Una y otra vez la melodía se apagaba hasta una quietud casi perfecta y luego se producía una nueva erupción de violencia industrial tan fiera y oscura que lo paralizaba.

Entonces tuvo lugar la transformación más extraña. La música dejó de ser un asalto. Se convirtióen la sabia orquestación de su propia vida, de sus sufrimientos, de su sentimiento de culpa y su terror.

Era como si alguien hubiera arrojado una red envolvente sobre todo lo que él había llegado a ser, sobre cómo había destruido todas las cosas que tenía como sagradas.

Apretó la frente contra el cristal exterior helado de la ventana abierta.

El estruendo orquestado se le hizo insoportable, y cuando creyó que no podía resistirlo más, cuando casi se estaba ya tapando los oídos, cesó de pronto.

Abrió los ojos. En el interior de la habitación en penumbra, iluminada sólo por el fuego de la chimenea, había un hombre sentado en un gran sillón de piel, mirándolo. El reflejo del fuego centelleaba en el borde plateado de las gafas cuadradas de aquel hombre, y en su cabello blanco muy corto, y en la sonrisa de su boca.

Hizo a Toby una seña con un lánguido movimiento de su mano derecha, para que fuera hacia la puerta principal, y con la izquierda me hizo a mí el gesto de que entrara.

El hombre que estaba en la puerta principal dijo:

—El jefe quiere verte ahora, chico.

Toby recorrió una serie de habitaciones decoradas con dorados y terciopelos, con pesados cortinajes. Las cortinas estaban sujetas con cuerdas de flecos dorados. Dos fuegos estaban encendidos, uno en lo que parecía ser una gran biblioteca, y justo a continuación había una habitación con vidrios pintados de blanco y una pequeña piscina humeante en el centro, de aguas azules.

En la biblioteca, y no podía ser otra cosa con todos sus estantes abarrotados de libros, estaba sentado «el jefe» tal como Toby lo había visto desde la ventana, en su sillón de respaldo alto tapizado en cuero.

Todo lo que había en la habitación era exquisito. El escritorio era negro, de madera tallada. Había una vitrina de libros a la izquierda del hombre con figuras talladas a ambos lados de las puertas. Las figuras intrigaron a Toby.

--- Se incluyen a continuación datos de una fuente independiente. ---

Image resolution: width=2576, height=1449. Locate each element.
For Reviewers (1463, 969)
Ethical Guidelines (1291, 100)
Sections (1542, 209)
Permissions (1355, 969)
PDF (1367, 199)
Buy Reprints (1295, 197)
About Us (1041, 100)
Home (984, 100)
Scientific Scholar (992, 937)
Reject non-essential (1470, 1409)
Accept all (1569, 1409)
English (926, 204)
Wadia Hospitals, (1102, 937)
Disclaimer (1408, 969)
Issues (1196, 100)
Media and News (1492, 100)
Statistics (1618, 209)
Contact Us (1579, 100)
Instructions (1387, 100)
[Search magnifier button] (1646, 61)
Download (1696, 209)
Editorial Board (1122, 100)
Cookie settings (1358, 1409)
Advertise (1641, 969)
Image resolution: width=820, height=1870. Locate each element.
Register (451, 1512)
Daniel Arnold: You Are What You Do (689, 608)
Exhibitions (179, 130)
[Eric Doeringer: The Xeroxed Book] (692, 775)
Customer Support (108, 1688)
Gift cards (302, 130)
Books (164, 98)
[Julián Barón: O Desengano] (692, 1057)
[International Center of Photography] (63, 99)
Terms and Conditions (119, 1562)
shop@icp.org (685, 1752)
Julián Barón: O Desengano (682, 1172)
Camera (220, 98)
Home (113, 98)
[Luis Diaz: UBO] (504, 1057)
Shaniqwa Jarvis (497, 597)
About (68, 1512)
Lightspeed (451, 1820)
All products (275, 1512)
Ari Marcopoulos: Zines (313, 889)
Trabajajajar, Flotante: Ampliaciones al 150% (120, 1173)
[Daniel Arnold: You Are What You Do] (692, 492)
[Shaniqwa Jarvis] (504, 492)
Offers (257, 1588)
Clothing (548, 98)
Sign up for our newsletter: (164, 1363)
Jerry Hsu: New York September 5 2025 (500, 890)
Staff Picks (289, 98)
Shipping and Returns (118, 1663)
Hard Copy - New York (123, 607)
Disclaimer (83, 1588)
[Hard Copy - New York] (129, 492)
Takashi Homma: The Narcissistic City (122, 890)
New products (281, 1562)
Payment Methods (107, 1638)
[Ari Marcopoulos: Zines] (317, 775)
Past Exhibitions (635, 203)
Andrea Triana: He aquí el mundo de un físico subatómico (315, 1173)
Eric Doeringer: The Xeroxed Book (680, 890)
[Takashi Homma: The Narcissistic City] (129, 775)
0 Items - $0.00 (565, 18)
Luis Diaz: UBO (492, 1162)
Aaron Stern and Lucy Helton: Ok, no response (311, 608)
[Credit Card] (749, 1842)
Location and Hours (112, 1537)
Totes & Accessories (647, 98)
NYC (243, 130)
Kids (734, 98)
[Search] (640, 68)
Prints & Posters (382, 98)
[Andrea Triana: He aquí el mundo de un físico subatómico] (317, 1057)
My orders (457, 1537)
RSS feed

Todo aquello parecía alemán, como si el mobiliario procediera directamente de Europa, del Renacimiento alemán.

La alfombra había sido tejida para aquella habitación, un mar inmenso de flores oscuras enmarcadas por el oro que relucía en las paredes y las altas repisas bruñidas. Toby nunca había visto una alfombra hecha a propósito para una habitación, recortada alrededor de las semicolumnas que flanqueaban las dobles puertas o de los bordes salientes de la base de las ventanas.

—Siéntate y hablemos, hijo —dijo el hombre.

Toby tomó asiento en el sillón de cuero situado enfrente, pero no dijo nada. Nada podía salir de su boca. La música sonaba aún en sus oídos.

—Voy a decirte exactamente lo que quiero que hagas —dijo el hombre. Y entonces lo explicó.

Muy estudiado, sí, pero un desafío casi imposible, aunque elegante.

—¿Pistolas? Las pistolas son chapuceras —dijo el hombre—. Esto es más sencillo, pero sólo tienes una oportunidad. —Suspiró—. Clavas la aguja en la base del cuello, o en la mano, y sigues andando. Sabes cómo hacerlo, sigues andando con la mirada al frente como si no hubieras llegado a rozar siquiera a ese tipo. La gente estará comiendo y bebiendo, descuidada. Creen que los hombres de fuera impedirán la entrada de los pistoleros a los que temen. ¿Vacilas? Entonces tu oportunidad desaparece, y si te atrapan con esa aguja...

—No me atraparán —dijo Toby—. No parezco peligroso.

—¡Es verdad! —dijo el hombre. Abrió las manos, como sorprendido—. Eres un chico guapo. No puedo localizar tu acento. Me parece que no eres de Boston. De Nueva York, tampoco. ¿De dónde vienes?